The broader impact/commercial potential of this I-Corps project is pivoted around the emerging whole slide imaging market segment in digital pathology. The digital pathology market is predicted to reach over $800 million by 2025. The motivation of this project stems from the gigabyte size of whole slide images (WSIs), which are digital images of glass slides produced at near optical resolution. With rapid increase in the number of WSIs produced by hospitals and pathology labs, the storage and management of WSIs has become an urgent problem to tackle for next-generation image analytics. The commercial viability of the project can significantly impact researchers, medical professionals, software developers, and IT staff who wish to manage large number of WSIs using modern cluster computing and big data techniques. Thus, next-generation image analytics (e.g., using deep learning) for automatic detection and analysis of cellular and morphological features in human tissues can be performed faster on large numbers of WSIs. The potential societal benefit of the project includes enabling improved diagnosis of diseases by pathologists using next-generation image analytics and the creation of a tech startup leading to new jobs. This project will provide training to two Ph.D. students from underrepresented groups in STEM.

• [TRY IT] According to the I-Corps project description, what is the digital pathology market predicted to reach by 2025?

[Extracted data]
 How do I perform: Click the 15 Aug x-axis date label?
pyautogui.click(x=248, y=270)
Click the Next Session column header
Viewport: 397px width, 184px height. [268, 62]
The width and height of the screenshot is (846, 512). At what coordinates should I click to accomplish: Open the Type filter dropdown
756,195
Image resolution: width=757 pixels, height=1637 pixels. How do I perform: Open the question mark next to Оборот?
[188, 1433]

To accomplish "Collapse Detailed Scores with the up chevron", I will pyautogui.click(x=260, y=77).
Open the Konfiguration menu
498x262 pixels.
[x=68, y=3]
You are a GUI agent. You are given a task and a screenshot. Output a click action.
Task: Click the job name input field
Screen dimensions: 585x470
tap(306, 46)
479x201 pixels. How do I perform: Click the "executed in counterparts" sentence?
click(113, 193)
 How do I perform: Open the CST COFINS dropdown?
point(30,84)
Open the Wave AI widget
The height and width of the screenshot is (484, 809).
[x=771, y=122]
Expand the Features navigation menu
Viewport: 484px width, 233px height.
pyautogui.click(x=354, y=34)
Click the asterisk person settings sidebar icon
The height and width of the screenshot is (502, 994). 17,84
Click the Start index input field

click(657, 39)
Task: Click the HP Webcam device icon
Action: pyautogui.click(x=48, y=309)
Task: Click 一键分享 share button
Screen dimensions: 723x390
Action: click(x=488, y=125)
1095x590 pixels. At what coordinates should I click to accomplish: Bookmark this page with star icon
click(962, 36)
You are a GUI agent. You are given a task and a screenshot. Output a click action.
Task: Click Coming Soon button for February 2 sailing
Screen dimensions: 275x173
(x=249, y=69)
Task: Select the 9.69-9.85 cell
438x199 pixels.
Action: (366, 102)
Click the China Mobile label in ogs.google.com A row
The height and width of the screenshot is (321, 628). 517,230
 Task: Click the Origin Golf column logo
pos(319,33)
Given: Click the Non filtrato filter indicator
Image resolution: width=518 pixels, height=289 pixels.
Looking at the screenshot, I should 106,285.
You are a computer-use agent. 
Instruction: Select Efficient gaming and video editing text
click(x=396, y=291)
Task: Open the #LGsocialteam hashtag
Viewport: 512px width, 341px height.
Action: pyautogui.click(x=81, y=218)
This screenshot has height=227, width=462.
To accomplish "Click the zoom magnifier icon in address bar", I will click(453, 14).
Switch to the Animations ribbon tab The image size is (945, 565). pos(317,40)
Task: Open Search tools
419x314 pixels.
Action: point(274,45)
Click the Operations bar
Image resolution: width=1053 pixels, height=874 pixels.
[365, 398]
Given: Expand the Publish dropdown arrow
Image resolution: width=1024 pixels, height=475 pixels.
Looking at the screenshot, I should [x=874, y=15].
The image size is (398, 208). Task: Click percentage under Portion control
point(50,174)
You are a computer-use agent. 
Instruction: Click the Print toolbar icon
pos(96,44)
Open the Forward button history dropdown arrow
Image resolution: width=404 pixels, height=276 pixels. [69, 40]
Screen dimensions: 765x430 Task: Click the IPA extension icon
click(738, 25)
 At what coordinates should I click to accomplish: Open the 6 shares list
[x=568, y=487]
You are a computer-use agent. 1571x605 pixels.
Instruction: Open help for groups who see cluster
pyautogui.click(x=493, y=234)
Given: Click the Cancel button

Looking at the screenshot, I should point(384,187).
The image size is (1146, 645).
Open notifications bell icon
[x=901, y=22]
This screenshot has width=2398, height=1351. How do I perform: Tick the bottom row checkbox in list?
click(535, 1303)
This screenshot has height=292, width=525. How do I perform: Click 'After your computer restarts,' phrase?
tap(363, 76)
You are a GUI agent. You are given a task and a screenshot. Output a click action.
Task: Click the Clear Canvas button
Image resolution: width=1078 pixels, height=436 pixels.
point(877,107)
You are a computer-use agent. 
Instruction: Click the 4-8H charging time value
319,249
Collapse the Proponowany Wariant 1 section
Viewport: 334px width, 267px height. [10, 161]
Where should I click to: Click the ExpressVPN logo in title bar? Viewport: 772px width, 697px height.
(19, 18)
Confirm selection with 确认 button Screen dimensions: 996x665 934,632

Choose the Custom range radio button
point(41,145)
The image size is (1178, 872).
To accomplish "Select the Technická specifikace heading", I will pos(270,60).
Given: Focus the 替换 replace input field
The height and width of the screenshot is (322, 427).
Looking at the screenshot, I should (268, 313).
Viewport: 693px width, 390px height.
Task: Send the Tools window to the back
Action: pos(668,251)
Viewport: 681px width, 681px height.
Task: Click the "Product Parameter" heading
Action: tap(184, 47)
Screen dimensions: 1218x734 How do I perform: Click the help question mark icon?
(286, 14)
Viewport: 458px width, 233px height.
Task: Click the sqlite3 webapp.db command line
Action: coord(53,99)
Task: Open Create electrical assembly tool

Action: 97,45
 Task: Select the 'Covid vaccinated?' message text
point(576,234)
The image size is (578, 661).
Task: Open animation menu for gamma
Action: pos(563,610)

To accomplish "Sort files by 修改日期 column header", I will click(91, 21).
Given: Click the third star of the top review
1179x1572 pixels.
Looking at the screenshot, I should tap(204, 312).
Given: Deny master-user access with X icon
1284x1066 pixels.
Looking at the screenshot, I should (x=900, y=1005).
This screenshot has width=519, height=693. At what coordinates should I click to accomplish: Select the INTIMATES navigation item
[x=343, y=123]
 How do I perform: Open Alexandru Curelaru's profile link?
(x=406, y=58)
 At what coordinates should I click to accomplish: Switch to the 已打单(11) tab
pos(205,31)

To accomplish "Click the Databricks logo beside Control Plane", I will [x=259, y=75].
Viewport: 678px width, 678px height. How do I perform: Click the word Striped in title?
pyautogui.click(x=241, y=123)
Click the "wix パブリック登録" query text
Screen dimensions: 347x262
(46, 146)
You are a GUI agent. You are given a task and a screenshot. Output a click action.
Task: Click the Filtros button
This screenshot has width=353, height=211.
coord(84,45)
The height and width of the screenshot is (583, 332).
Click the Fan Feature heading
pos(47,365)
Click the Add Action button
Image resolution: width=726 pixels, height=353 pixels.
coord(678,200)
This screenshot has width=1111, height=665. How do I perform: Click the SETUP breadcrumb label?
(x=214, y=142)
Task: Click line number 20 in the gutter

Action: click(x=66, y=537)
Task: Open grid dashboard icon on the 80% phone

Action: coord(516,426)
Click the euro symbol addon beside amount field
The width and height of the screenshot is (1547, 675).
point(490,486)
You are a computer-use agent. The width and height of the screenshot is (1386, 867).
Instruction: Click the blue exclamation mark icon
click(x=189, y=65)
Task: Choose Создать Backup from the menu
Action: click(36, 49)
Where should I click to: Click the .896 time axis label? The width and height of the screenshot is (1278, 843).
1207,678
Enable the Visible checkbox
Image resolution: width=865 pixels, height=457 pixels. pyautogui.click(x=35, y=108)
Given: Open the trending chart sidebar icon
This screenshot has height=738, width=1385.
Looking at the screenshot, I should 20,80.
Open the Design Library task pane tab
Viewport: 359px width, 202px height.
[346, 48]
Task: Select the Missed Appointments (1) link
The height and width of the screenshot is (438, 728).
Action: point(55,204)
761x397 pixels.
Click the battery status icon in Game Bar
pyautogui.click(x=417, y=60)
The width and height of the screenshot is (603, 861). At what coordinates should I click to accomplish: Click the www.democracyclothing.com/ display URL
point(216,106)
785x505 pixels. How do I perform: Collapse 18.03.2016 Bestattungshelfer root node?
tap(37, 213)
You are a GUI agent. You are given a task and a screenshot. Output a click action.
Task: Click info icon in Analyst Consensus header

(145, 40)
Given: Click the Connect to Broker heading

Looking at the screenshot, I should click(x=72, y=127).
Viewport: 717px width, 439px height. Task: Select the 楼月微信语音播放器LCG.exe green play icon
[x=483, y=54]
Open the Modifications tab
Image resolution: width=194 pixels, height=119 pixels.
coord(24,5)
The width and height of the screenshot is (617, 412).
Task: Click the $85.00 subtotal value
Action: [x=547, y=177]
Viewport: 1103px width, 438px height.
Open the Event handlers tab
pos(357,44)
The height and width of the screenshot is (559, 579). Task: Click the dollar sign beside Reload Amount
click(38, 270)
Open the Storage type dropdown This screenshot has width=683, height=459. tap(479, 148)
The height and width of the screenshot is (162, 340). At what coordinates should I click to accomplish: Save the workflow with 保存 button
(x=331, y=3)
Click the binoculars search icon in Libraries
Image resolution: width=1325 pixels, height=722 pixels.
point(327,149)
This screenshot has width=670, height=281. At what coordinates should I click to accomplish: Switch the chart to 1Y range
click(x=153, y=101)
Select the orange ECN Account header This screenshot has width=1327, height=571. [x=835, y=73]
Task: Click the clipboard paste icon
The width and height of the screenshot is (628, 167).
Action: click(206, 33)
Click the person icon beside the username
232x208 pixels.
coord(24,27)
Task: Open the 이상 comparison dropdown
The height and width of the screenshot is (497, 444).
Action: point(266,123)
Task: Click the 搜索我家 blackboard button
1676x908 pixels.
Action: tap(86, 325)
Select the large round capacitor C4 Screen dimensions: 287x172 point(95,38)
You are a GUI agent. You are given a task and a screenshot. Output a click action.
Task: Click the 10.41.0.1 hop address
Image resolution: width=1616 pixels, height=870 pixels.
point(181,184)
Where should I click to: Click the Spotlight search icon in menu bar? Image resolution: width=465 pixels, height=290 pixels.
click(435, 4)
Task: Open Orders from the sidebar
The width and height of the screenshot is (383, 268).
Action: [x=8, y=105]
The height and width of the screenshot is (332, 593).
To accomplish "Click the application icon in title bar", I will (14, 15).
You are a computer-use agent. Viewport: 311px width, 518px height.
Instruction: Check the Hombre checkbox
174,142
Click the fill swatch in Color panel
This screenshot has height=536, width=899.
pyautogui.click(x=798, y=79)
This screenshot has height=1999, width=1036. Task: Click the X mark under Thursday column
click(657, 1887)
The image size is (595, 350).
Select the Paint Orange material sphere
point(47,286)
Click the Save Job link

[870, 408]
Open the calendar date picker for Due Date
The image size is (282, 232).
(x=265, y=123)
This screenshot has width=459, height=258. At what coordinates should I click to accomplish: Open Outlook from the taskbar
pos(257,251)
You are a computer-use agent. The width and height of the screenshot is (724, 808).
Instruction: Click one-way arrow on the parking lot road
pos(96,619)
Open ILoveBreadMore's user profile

• [FINISHED EXERCISE] Over $800 million.